START Data

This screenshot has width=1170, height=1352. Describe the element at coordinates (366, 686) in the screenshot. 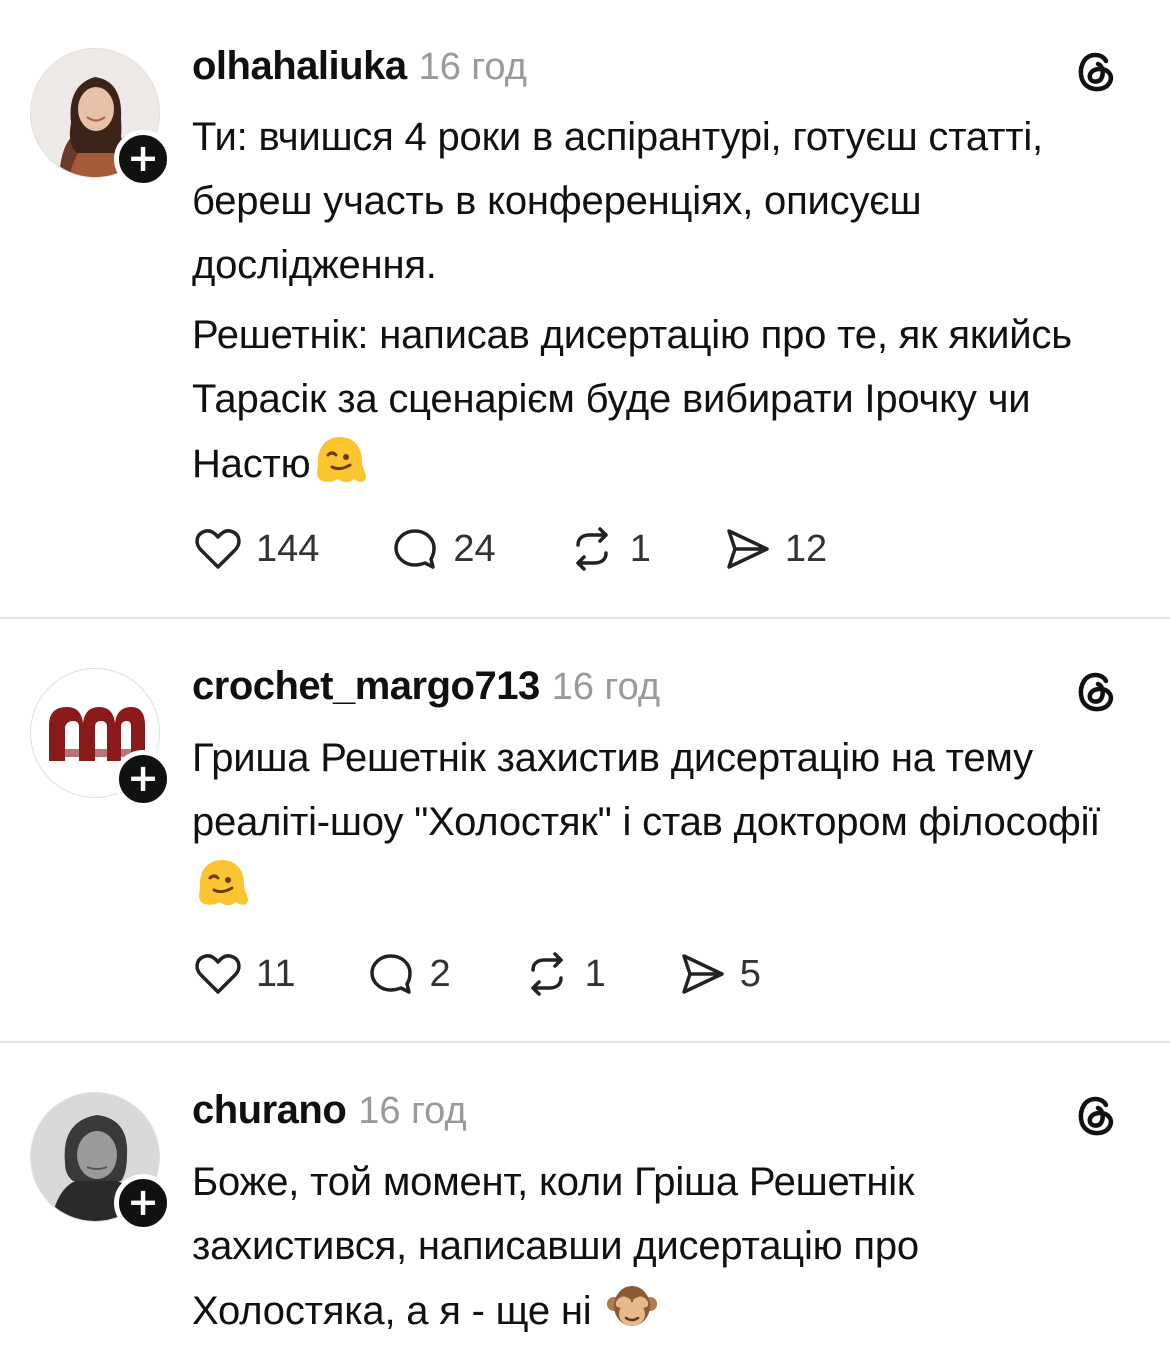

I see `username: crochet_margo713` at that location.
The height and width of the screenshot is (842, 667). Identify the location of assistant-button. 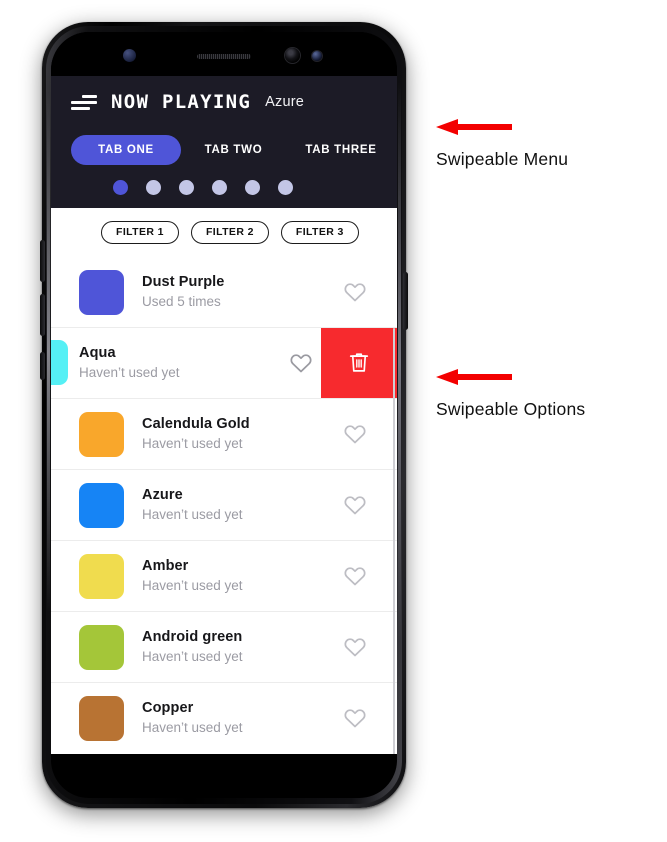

END Data
START Data

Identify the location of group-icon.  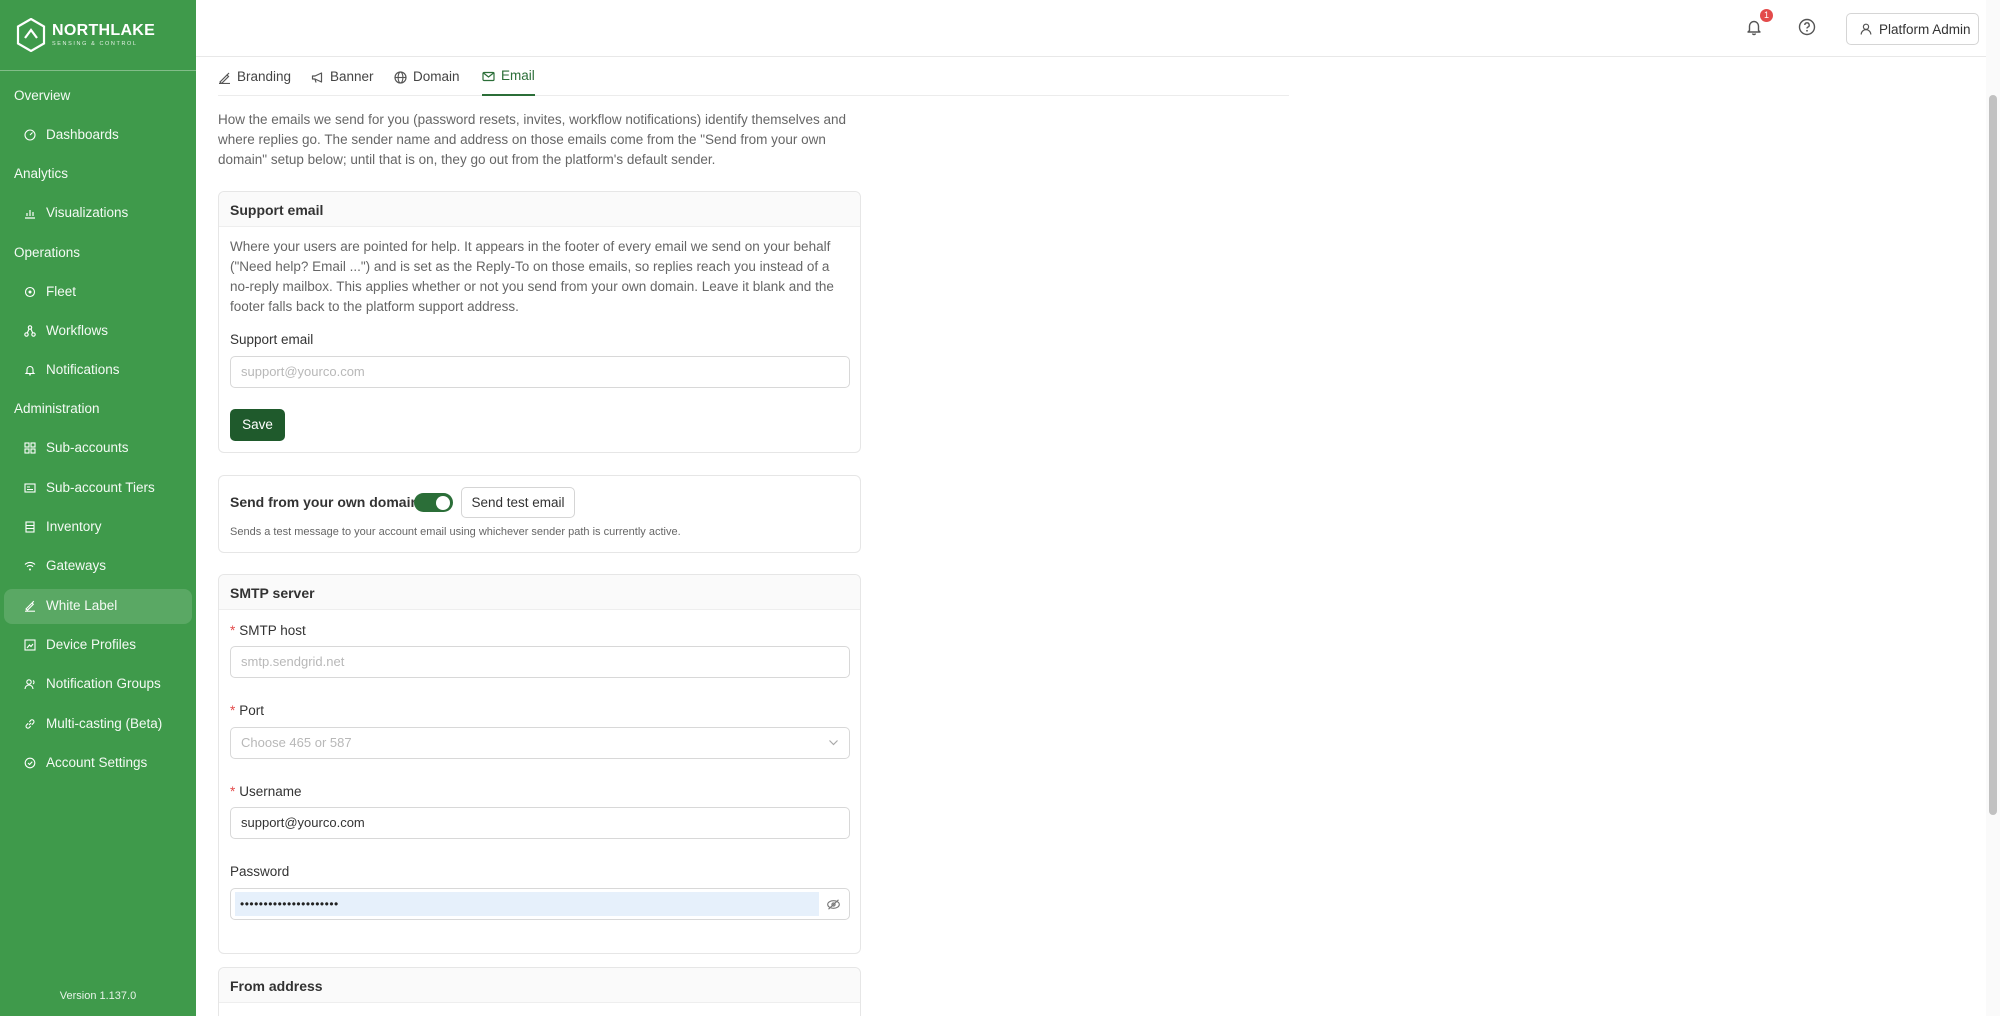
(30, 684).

END Data
START Data

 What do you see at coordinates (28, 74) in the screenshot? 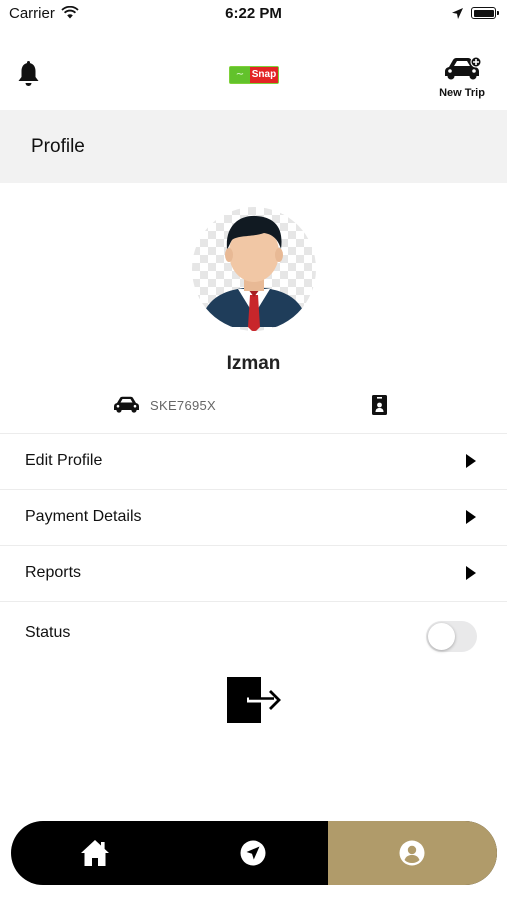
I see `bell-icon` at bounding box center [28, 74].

END Data

▶ [Your task]: Can you format the listing as a Markdown table with columns No. and Text, starting at the line that contains "This screenshot has" and ending after the line that contains "The height and", skipping blank lines and leaving the pictures out?

▶ [Task solution]:
| No. | Text |
|---|---|
| 1 | This screenshot has width=1170, height=1352. Describe the element at coordinates (366, 686) in the screenshot.  |
| 2 | I see `username: crochet_margo713` at that location. |
| 3 | The height and width of the screenshot is (842, 667). Identify the location of assistant-button.  |